Exercise:
Every record below should appear in your answer, copied exactly.
Top of Excerpted data
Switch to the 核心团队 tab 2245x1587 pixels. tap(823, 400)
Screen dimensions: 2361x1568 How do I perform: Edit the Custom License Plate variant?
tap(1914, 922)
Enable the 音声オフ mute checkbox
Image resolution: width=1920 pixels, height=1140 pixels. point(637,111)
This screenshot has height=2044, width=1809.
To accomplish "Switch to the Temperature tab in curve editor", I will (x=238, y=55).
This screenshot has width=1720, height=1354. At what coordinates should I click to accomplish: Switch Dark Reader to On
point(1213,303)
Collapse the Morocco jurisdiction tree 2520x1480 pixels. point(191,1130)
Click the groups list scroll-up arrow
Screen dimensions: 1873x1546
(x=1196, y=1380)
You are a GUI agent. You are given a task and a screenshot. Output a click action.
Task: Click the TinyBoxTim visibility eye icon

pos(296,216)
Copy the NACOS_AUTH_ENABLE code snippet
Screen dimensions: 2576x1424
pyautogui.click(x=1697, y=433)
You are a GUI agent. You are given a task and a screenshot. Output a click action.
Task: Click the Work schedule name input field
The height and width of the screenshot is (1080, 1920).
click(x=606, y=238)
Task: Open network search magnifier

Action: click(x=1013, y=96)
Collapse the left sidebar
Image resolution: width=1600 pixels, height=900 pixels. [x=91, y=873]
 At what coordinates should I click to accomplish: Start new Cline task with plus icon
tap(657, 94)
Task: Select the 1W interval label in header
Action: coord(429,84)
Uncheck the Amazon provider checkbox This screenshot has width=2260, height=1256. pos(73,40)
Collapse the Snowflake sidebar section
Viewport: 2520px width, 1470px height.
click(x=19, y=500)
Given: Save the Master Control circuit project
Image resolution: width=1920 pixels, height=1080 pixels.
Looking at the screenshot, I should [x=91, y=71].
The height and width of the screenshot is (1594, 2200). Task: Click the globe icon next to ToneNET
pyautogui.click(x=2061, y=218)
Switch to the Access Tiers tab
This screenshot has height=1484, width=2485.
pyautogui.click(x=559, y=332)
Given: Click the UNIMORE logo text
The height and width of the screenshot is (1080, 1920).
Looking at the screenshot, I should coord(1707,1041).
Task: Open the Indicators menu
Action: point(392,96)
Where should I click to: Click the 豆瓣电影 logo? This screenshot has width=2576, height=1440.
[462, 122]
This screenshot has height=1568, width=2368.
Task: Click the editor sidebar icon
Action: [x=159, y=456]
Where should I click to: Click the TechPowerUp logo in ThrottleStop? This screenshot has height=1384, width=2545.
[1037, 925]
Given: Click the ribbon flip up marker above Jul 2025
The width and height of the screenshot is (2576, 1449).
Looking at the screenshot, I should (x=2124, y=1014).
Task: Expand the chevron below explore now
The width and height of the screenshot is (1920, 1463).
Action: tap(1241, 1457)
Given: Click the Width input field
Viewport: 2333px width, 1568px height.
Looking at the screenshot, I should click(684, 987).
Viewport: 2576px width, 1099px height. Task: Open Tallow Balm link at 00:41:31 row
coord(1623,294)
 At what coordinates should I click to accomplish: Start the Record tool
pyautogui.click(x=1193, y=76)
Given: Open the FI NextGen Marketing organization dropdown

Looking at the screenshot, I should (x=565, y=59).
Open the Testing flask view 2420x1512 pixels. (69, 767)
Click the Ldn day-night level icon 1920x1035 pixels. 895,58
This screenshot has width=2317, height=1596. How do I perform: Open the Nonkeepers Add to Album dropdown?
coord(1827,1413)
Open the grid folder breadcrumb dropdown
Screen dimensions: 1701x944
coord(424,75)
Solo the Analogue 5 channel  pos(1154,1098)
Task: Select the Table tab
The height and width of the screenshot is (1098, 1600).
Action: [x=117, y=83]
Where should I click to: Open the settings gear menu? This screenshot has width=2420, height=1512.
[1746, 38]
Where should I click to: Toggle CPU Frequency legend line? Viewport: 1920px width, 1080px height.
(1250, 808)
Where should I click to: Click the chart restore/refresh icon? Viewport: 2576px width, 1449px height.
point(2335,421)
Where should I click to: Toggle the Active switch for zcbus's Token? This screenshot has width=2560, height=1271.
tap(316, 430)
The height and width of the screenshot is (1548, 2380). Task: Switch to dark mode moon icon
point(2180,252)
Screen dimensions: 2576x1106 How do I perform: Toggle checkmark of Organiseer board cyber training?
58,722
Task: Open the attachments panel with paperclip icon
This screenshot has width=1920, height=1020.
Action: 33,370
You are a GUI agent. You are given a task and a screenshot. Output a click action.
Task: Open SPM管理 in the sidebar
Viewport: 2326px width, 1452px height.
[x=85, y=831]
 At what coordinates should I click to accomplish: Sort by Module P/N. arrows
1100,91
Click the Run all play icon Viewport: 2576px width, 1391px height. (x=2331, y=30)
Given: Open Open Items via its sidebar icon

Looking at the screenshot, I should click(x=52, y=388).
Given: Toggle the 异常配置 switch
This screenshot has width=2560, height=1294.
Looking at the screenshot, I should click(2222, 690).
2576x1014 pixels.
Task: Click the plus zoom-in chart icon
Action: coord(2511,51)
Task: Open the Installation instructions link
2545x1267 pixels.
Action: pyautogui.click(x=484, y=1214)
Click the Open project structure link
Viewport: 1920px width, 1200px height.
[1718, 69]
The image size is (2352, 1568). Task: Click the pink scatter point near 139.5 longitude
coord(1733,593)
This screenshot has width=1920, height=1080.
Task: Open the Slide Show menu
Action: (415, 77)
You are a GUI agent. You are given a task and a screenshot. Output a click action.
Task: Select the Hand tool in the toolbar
Bottom of Excerpted data
Result:
Switch to the 核心团队 tab 2245x1587 pixels. tap(823, 400)
Screen dimensions: 2361x1568 How do I perform: Edit the Custom License Plate variant?
tap(1914, 922)
Enable the 音声オフ mute checkbox
Image resolution: width=1920 pixels, height=1140 pixels. point(637,111)
This screenshot has height=2044, width=1809.
To accomplish "Switch to the Temperature tab in curve editor", I will (x=238, y=55).
This screenshot has width=1720, height=1354. At what coordinates should I click to accomplish: Switch Dark Reader to On
point(1213,303)
Collapse the Morocco jurisdiction tree 2520x1480 pixels. point(191,1130)
Click the groups list scroll-up arrow
Screen dimensions: 1873x1546
(x=1196, y=1380)
You are a GUI agent. You are given a task and a screenshot. Output a click action.
Task: Click the TinyBoxTim visibility eye icon

pos(296,216)
Copy the NACOS_AUTH_ENABLE code snippet
Screen dimensions: 2576x1424
pyautogui.click(x=1697, y=433)
You are a GUI agent. You are given a task and a screenshot. Output a click action.
Task: Click the Work schedule name input field
The height and width of the screenshot is (1080, 1920).
click(x=606, y=238)
Task: Open network search magnifier

Action: click(x=1013, y=96)
Collapse the left sidebar
Image resolution: width=1600 pixels, height=900 pixels. [x=91, y=873]
 At what coordinates should I click to accomplish: Start new Cline task with plus icon
tap(657, 94)
Task: Select the 1W interval label in header
Action: coord(429,84)
Uncheck the Amazon provider checkbox This screenshot has width=2260, height=1256. pos(73,40)
Collapse the Snowflake sidebar section
Viewport: 2520px width, 1470px height.
click(x=19, y=500)
Given: Save the Master Control circuit project
Image resolution: width=1920 pixels, height=1080 pixels.
Looking at the screenshot, I should [x=91, y=71].
The height and width of the screenshot is (1594, 2200). Task: Click the globe icon next to ToneNET
pyautogui.click(x=2061, y=218)
Switch to the Access Tiers tab
This screenshot has height=1484, width=2485.
pyautogui.click(x=559, y=332)
Given: Click the UNIMORE logo text
The height and width of the screenshot is (1080, 1920).
Looking at the screenshot, I should coord(1707,1041).
Task: Open the Indicators menu
Action: point(392,96)
Where should I click to: Click the 豆瓣电影 logo? This screenshot has width=2576, height=1440.
[462, 122]
This screenshot has height=1568, width=2368.
Task: Click the editor sidebar icon
Action: [x=159, y=456]
Where should I click to: Click the TechPowerUp logo in ThrottleStop? This screenshot has height=1384, width=2545.
[1037, 925]
Given: Click the ribbon flip up marker above Jul 2025
The width and height of the screenshot is (2576, 1449).
Looking at the screenshot, I should (x=2124, y=1014).
Task: Expand the chevron below explore now
The width and height of the screenshot is (1920, 1463).
Action: tap(1241, 1457)
Given: Click the Width input field
Viewport: 2333px width, 1568px height.
Looking at the screenshot, I should click(684, 987).
Viewport: 2576px width, 1099px height. Task: Open Tallow Balm link at 00:41:31 row
coord(1623,294)
 At what coordinates should I click to accomplish: Start the Record tool
pyautogui.click(x=1193, y=76)
Given: Open the FI NextGen Marketing organization dropdown

Looking at the screenshot, I should (x=565, y=59).
Open the Testing flask view 2420x1512 pixels. (69, 767)
Click the Ldn day-night level icon 1920x1035 pixels. 895,58
This screenshot has width=2317, height=1596. How do I perform: Open the Nonkeepers Add to Album dropdown?
coord(1827,1413)
Open the grid folder breadcrumb dropdown
Screen dimensions: 1701x944
coord(424,75)
Solo the Analogue 5 channel  pos(1154,1098)
Task: Select the Table tab
The height and width of the screenshot is (1098, 1600).
Action: [x=117, y=83]
Where should I click to: Open the settings gear menu? This screenshot has width=2420, height=1512.
[1746, 38]
Where should I click to: Toggle CPU Frequency legend line? Viewport: 1920px width, 1080px height.
(1250, 808)
Where should I click to: Click the chart restore/refresh icon? Viewport: 2576px width, 1449px height.
point(2335,421)
Where should I click to: Toggle the Active switch for zcbus's Token? This screenshot has width=2560, height=1271.
tap(316, 430)
The height and width of the screenshot is (1548, 2380). Task: Switch to dark mode moon icon
point(2180,252)
Screen dimensions: 2576x1106 How do I perform: Toggle checkmark of Organiseer board cyber training?
58,722
Task: Open the attachments panel with paperclip icon
This screenshot has width=1920, height=1020.
Action: 33,370
You are a GUI agent. You are given a task and a screenshot. Output a click action.
Task: Open SPM管理 in the sidebar
Viewport: 2326px width, 1452px height.
[x=85, y=831]
 At what coordinates should I click to accomplish: Sort by Module P/N. arrows
1100,91
Click the Run all play icon Viewport: 2576px width, 1391px height. (x=2331, y=30)
Given: Open Open Items via its sidebar icon

Looking at the screenshot, I should click(x=52, y=388).
Given: Toggle the 异常配置 switch
This screenshot has width=2560, height=1294.
Looking at the screenshot, I should click(2222, 690).
2576x1014 pixels.
Task: Click the plus zoom-in chart icon
Action: coord(2511,51)
Task: Open the Installation instructions link
2545x1267 pixels.
Action: pyautogui.click(x=484, y=1214)
Click the Open project structure link
Viewport: 1920px width, 1200px height.
[1718, 69]
The image size is (2352, 1568). Task: Click the pink scatter point near 139.5 longitude
coord(1733,593)
This screenshot has width=1920, height=1080.
Task: Open the Slide Show menu
Action: (415, 77)
You are a GUI agent. You are given a task and a screenshot. Output a click action.
Task: Select the Hand tool in the toolbar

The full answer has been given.